Down the road, should you need this it will be costly to join because of the penalties.
Something to consider carefully.
Another thing I learned the hard way this year is that signing up for a Medadvantage program instead of a Medigap program can make it impossible later to get Medigap coverage ... so think carefully about the possible long-term consequences of doing this, too.
Medadvantage policies combine Part B and D into one policy, and they can be cheaper than pricing these separately. But what we found for my Dad is that there a breathtaking shortage of doctors in rural southern Oregon who are willing to accept new Medicare patients. Medadvantage policies constrict this number even further by including only a subset of regional doctors in their "network." This made getting access to doctors last year EXTREMELY hard for us, so I decided this year, I'd switch him back to "traditional" Medicare and get a Medigap policy and a part D policy instead, even though his monthly premium costs would go up. Turns out that only under very specific circumstances can you get a Medigap policy once you have elected to sign up for a Medadvantage policy ... if you choose to buy a Medigap policy right when you first become eligible for Medicare, the insurance companies are required to sell you the Medigap policy you choose, and not to deny you coverage due to pre-existing conditions. But unless you fall into one of the special circumstances I mentioned above, if you buy a Medadvantage policy first and try to switch later (i.e., during an annual "open enrollment period") to a Medigap policy, an insurance company can refuse to sell you Medigap coverage if you have a "pre-existing condition." My Dad has a diagnosed dementia now, which can be an expensive condition to treat ... so the odds that an insurance company would NOW be willing to sell him a Medigap policy are low.
Finding this out really upset me, because no one told us when we signed up for a Medadvantage policy that doing so could make it essentially impossible later to switch to a Medigap policy ... and the "access" to in-network doctors taking Medicare patients where my Dad lives are so bad. Worse, when we selected the Medadvantage policy he is on, we did so after first checking the plan's provider directory, and determining that there were some 30 available in-network "general providers" who, the plan claimed, where taking new Medicare patients. When we actually tried to schedule with these providers, though, we learned that a staggering number of them were not only NOT taking new Medicare patients, but had not done so for YEARS. So the "provider directory" turned out to have been a dangerous document to base our plan decision on.

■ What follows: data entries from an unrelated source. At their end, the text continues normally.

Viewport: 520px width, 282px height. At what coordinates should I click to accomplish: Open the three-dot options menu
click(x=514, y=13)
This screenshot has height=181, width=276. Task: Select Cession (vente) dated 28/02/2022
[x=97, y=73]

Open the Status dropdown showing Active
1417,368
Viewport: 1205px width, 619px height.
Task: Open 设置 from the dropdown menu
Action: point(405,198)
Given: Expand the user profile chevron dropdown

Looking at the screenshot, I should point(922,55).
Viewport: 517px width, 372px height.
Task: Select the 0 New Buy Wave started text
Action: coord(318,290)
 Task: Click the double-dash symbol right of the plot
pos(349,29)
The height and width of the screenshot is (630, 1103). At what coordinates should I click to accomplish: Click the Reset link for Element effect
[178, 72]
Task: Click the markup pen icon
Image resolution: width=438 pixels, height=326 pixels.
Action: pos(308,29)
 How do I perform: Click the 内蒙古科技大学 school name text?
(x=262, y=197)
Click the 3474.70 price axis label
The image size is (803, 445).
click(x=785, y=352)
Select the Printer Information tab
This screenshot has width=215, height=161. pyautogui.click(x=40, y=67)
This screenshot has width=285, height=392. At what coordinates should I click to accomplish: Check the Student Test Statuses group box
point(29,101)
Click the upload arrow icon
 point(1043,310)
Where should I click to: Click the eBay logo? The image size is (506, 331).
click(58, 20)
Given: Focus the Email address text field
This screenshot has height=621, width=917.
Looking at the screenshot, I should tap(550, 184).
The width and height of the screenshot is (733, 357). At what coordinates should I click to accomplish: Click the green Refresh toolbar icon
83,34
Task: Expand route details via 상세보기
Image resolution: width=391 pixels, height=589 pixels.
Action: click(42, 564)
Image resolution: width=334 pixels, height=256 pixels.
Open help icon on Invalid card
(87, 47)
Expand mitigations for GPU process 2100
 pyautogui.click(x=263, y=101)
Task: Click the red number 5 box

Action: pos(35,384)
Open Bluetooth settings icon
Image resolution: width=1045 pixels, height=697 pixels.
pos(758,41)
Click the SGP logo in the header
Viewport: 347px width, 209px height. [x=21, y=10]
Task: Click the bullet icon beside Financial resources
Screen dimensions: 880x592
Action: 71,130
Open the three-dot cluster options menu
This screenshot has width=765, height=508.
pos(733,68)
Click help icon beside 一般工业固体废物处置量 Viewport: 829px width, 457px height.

Dad's primary care provider is now a family nurse practitioner, and apparently, a lot of elderly people on Medicare in the area where he lives have gone that route because there are so few MDs or DOs willing to see/treat them for the money Medicare pays. The whole thing is pretty scary, actually ... really makes me wonder how bad things will be by the time we get there ourselves. The new health care law will, on its face, improve coverage by making it possible for more people to qualify for coverage by insurance companies who won't be able to refuse to supply it based on previous conditions ... but as I have explained above, health care "coverage" does not equal health care "access." Doctors already do not and will not in the future have to take Medicare patients (and most cannot afford to take many) ... I imagine the same thing will apply to the sort of coverage the government is able to mandate that insurance companies provide. Medical tourism is a viable option only for those who are healthy or physicially non-frail enough to travel great distances. Scary ....
I would suggest investigating long term care insurance policies too.